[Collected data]
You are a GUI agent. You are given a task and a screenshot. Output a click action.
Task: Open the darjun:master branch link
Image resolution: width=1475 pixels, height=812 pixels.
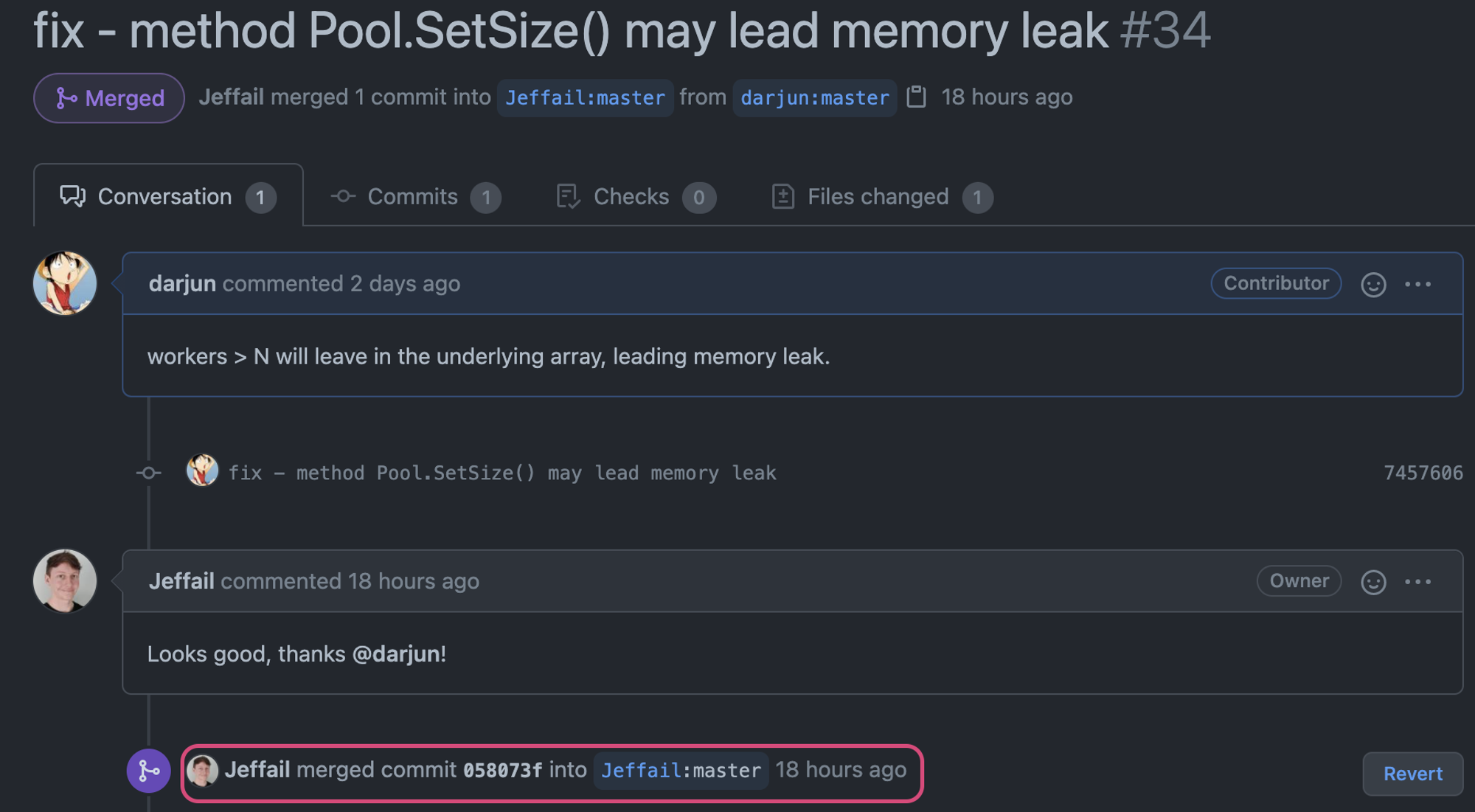pyautogui.click(x=815, y=98)
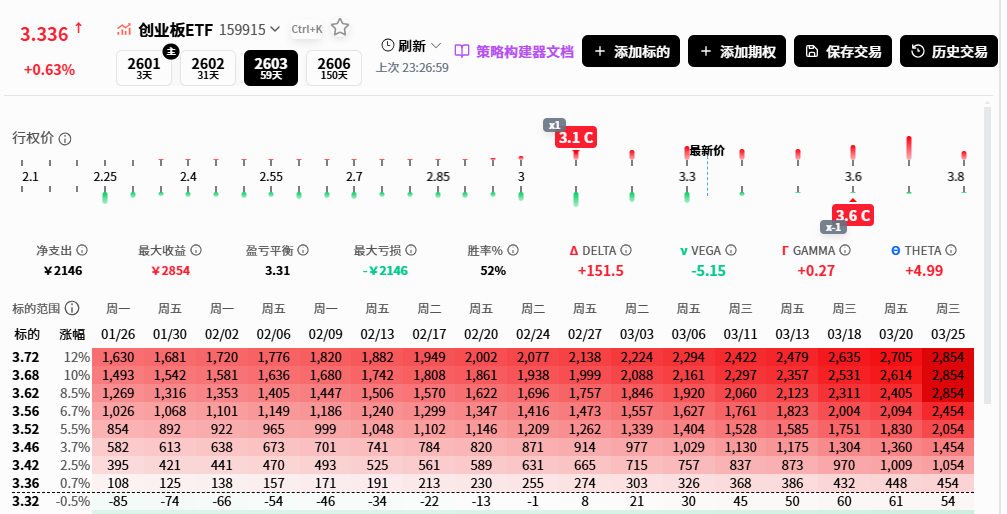Switch to the 2602 expiry tab
The width and height of the screenshot is (1007, 514).
tap(208, 68)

• **Exercise brief**
Copy out every entry exactly as written, but not the pictures.

• **Result of this exercise**
You are a GUI agent. You are given a task and a screenshot. Output a click action.
Task: Open the darjun:master branch link
Image resolution: width=1475 pixels, height=812 pixels.
pyautogui.click(x=815, y=98)
Switch to the 2602 expiry tab
The width and height of the screenshot is (1007, 514).
tap(208, 68)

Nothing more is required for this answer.